_YOUR ASSIGNMENT_. Give the listing again exactly as written.

═══

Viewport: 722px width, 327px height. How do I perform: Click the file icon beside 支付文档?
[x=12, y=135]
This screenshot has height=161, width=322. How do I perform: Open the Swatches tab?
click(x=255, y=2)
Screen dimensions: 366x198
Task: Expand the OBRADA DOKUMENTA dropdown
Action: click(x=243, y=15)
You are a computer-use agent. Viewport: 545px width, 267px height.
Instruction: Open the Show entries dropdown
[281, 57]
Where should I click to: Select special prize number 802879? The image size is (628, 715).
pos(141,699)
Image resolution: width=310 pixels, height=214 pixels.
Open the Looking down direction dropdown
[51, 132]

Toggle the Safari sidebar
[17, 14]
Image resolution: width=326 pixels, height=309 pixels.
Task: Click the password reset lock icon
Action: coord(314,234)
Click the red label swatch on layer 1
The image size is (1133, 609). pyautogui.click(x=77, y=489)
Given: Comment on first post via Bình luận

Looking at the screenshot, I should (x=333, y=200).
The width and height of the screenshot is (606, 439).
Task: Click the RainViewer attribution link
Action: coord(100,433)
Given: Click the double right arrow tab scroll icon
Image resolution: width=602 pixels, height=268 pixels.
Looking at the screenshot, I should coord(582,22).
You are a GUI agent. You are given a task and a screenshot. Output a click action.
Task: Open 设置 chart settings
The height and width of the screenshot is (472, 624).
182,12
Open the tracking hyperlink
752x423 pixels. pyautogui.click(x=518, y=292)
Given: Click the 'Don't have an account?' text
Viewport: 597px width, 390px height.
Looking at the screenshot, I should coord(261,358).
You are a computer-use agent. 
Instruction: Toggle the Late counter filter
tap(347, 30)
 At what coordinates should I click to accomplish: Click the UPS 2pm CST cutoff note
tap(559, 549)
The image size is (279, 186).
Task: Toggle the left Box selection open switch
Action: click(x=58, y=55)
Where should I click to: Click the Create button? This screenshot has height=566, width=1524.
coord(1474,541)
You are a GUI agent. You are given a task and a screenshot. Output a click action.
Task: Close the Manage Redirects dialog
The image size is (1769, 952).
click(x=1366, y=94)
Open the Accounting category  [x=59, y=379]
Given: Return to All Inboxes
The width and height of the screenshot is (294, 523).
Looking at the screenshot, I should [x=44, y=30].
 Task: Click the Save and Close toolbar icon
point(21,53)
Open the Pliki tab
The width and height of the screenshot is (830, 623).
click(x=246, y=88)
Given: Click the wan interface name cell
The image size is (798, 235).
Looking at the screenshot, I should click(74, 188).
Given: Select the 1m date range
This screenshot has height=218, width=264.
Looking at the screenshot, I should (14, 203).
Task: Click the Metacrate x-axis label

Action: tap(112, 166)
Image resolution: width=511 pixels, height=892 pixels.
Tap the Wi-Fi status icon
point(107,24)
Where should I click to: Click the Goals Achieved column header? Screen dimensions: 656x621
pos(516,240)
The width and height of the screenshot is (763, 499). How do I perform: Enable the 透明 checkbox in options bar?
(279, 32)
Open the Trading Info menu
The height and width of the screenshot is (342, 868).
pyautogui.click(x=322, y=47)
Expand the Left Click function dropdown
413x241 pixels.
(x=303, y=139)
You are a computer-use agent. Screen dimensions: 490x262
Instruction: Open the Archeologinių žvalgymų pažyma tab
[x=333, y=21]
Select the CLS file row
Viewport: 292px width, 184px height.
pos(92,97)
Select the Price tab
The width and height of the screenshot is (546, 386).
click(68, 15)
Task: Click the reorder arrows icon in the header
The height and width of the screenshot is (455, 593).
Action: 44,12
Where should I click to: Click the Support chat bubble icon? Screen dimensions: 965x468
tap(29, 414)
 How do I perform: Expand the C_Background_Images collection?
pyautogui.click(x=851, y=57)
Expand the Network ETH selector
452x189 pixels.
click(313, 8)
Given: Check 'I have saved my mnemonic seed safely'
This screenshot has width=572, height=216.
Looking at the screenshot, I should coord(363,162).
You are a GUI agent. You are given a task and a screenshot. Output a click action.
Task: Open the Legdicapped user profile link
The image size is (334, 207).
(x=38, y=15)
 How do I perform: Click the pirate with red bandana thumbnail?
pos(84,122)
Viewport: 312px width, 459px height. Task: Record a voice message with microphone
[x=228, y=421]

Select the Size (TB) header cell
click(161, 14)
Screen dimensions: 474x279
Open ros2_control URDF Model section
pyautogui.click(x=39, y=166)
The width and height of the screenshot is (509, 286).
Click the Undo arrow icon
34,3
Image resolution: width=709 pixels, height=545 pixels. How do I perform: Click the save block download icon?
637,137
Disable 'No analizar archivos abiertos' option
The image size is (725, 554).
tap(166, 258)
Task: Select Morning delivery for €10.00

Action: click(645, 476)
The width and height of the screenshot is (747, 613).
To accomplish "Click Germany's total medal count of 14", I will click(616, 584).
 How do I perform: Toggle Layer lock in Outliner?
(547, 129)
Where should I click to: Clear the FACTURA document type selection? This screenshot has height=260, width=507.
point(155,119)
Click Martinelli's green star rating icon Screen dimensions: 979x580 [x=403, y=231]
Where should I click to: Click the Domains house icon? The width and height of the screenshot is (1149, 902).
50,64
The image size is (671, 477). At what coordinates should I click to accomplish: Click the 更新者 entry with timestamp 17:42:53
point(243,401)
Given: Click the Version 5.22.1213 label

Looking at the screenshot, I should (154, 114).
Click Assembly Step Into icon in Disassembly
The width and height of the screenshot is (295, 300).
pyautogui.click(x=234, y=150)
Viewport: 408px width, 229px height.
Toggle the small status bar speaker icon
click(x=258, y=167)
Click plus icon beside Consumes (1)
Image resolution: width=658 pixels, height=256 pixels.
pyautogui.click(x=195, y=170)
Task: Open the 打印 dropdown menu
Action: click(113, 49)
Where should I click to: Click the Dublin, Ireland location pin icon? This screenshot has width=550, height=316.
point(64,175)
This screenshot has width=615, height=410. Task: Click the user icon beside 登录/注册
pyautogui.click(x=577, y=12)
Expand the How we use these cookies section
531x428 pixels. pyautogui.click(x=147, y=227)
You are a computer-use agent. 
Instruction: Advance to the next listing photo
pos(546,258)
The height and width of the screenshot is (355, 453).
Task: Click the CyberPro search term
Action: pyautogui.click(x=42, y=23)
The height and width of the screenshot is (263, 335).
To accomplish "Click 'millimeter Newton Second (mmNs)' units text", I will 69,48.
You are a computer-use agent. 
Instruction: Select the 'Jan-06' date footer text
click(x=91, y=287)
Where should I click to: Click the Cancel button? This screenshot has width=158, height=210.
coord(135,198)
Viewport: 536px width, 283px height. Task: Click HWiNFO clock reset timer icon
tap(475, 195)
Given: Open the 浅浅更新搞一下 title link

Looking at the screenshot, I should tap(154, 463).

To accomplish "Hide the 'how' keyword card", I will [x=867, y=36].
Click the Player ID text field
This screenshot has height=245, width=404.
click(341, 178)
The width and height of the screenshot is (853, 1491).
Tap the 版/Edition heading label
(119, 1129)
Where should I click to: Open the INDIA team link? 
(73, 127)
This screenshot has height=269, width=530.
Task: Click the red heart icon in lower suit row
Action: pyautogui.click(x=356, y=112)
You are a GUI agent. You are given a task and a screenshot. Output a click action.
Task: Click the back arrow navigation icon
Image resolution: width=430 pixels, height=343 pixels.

═══

_EXPECTED ANSWER_.
Viewport: 722px width, 327px height. How do I perform: Click the file icon beside 支付文档?
[x=12, y=135]
This screenshot has height=161, width=322. How do I perform: Open the Swatches tab?
click(x=255, y=2)
Screen dimensions: 366x198
Task: Expand the OBRADA DOKUMENTA dropdown
Action: click(x=243, y=15)
You are a computer-use agent. Viewport: 545px width, 267px height.
Instruction: Open the Show entries dropdown
[281, 57]
Where should I click to: Select special prize number 802879? The image size is (628, 715).
pos(141,699)
Image resolution: width=310 pixels, height=214 pixels.
Open the Looking down direction dropdown
[51, 132]

Toggle the Safari sidebar
[17, 14]
Image resolution: width=326 pixels, height=309 pixels.
Task: Click the password reset lock icon
Action: coord(314,234)
Click the red label swatch on layer 1
The image size is (1133, 609). pyautogui.click(x=77, y=489)
Given: Comment on first post via Bình luận

Looking at the screenshot, I should (x=333, y=200).
The width and height of the screenshot is (606, 439).
Task: Click the RainViewer attribution link
Action: coord(100,433)
Given: Click the double right arrow tab scroll icon
Image resolution: width=602 pixels, height=268 pixels.
Looking at the screenshot, I should coord(582,22).
You are a GUI agent. You are given a task and a screenshot. Output a click action.
Task: Open 设置 chart settings
The height and width of the screenshot is (472, 624).
182,12
Open the tracking hyperlink
752x423 pixels. pyautogui.click(x=518, y=292)
Given: Click the 'Don't have an account?' text
Viewport: 597px width, 390px height.
Looking at the screenshot, I should coord(261,358).
You are a computer-use agent. 
Instruction: Toggle the Late counter filter
tap(347, 30)
 At what coordinates should I click to accomplish: Click the UPS 2pm CST cutoff note
tap(559, 549)
The image size is (279, 186).
Task: Toggle the left Box selection open switch
Action: click(x=58, y=55)
Where should I click to: Click the Create button? This screenshot has height=566, width=1524.
coord(1474,541)
You are a GUI agent. You are given a task and a screenshot. Output a click action.
Task: Close the Manage Redirects dialog
The image size is (1769, 952).
click(x=1366, y=94)
Open the Accounting category  [x=59, y=379]
Given: Return to All Inboxes
The width and height of the screenshot is (294, 523).
Looking at the screenshot, I should [x=44, y=30].
 Task: Click the Save and Close toolbar icon
point(21,53)
Open the Pliki tab
The width and height of the screenshot is (830, 623).
click(x=246, y=88)
Given: Click the wan interface name cell
The image size is (798, 235).
Looking at the screenshot, I should click(74, 188).
Given: Select the 1m date range
This screenshot has height=218, width=264.
Looking at the screenshot, I should (14, 203).
Task: Click the Metacrate x-axis label

Action: tap(112, 166)
Image resolution: width=511 pixels, height=892 pixels.
Tap the Wi-Fi status icon
point(107,24)
Where should I click to: Click the Goals Achieved column header? Screen dimensions: 656x621
pos(516,240)
The width and height of the screenshot is (763, 499). How do I perform: Enable the 透明 checkbox in options bar?
(279, 32)
Open the Trading Info menu
The height and width of the screenshot is (342, 868).
pyautogui.click(x=322, y=47)
Expand the Left Click function dropdown
413x241 pixels.
(x=303, y=139)
You are a computer-use agent. Screen dimensions: 490x262
Instruction: Open the Archeologinių žvalgymų pažyma tab
[x=333, y=21]
Select the CLS file row
Viewport: 292px width, 184px height.
pos(92,97)
Select the Price tab
The width and height of the screenshot is (546, 386).
click(68, 15)
Task: Click the reorder arrows icon in the header
The height and width of the screenshot is (455, 593).
Action: 44,12
Where should I click to: Click the Support chat bubble icon? Screen dimensions: 965x468
tap(29, 414)
 How do I perform: Expand the C_Background_Images collection?
pyautogui.click(x=851, y=57)
Expand the Network ETH selector
452x189 pixels.
click(313, 8)
Given: Check 'I have saved my mnemonic seed safely'
This screenshot has width=572, height=216.
Looking at the screenshot, I should coord(363,162).
You are a GUI agent. You are given a task and a screenshot. Output a click action.
Task: Open the Legdicapped user profile link
The image size is (334, 207).
(x=38, y=15)
 How do I perform: Click the pirate with red bandana thumbnail?
pos(84,122)
Viewport: 312px width, 459px height. Task: Record a voice message with microphone
[x=228, y=421]

Select the Size (TB) header cell
click(161, 14)
Screen dimensions: 474x279
Open ros2_control URDF Model section
pyautogui.click(x=39, y=166)
The width and height of the screenshot is (509, 286).
Click the Undo arrow icon
34,3
Image resolution: width=709 pixels, height=545 pixels. How do I perform: Click the save block download icon?
637,137
Disable 'No analizar archivos abiertos' option
The image size is (725, 554).
tap(166, 258)
Task: Select Morning delivery for €10.00

Action: click(645, 476)
The width and height of the screenshot is (747, 613).
To accomplish "Click Germany's total medal count of 14", I will click(616, 584).
 How do I perform: Toggle Layer lock in Outliner?
(547, 129)
Where should I click to: Clear the FACTURA document type selection? This screenshot has height=260, width=507.
point(155,119)
Click Martinelli's green star rating icon Screen dimensions: 979x580 [x=403, y=231]
Where should I click to: Click the Domains house icon? The width and height of the screenshot is (1149, 902).
50,64
The image size is (671, 477). At what coordinates should I click to accomplish: Click the 更新者 entry with timestamp 17:42:53
point(243,401)
Given: Click the Version 5.22.1213 label

Looking at the screenshot, I should (154, 114).
Click Assembly Step Into icon in Disassembly
The width and height of the screenshot is (295, 300).
pyautogui.click(x=234, y=150)
Viewport: 408px width, 229px height.
Toggle the small status bar speaker icon
click(x=258, y=167)
Click plus icon beside Consumes (1)
Image resolution: width=658 pixels, height=256 pixels.
pyautogui.click(x=195, y=170)
Task: Open the 打印 dropdown menu
Action: click(113, 49)
Where should I click to: Click the Dublin, Ireland location pin icon? This screenshot has width=550, height=316.
point(64,175)
This screenshot has width=615, height=410. Task: Click the user icon beside 登录/注册
pyautogui.click(x=577, y=12)
Expand the How we use these cookies section
531x428 pixels. pyautogui.click(x=147, y=227)
You are a computer-use agent. 
Instruction: Advance to the next listing photo
pos(546,258)
The height and width of the screenshot is (355, 453).
Task: Click the CyberPro search term
Action: pyautogui.click(x=42, y=23)
The height and width of the screenshot is (263, 335).
To accomplish "Click 'millimeter Newton Second (mmNs)' units text", I will 69,48.
You are a computer-use agent. 
Instruction: Select the 'Jan-06' date footer text
click(x=91, y=287)
Where should I click to: Click the Cancel button? This screenshot has width=158, height=210.
coord(135,198)
Viewport: 536px width, 283px height. Task: Click HWiNFO clock reset timer icon
tap(475, 195)
Given: Open the 浅浅更新搞一下 title link

Looking at the screenshot, I should tap(154, 463).

To accomplish "Hide the 'how' keyword card", I will [x=867, y=36].
Click the Player ID text field
This screenshot has height=245, width=404.
click(341, 178)
The width and height of the screenshot is (853, 1491).
Tap the 版/Edition heading label
(119, 1129)
Where should I click to: Open the INDIA team link? 
(73, 127)
This screenshot has height=269, width=530.
Task: Click the red heart icon in lower suit row
Action: pyautogui.click(x=356, y=112)
You are a GUI agent. You are given a task and a screenshot. Output a click action.
Task: Click the back arrow navigation icon
Image resolution: width=430 pixels, height=343 pixels.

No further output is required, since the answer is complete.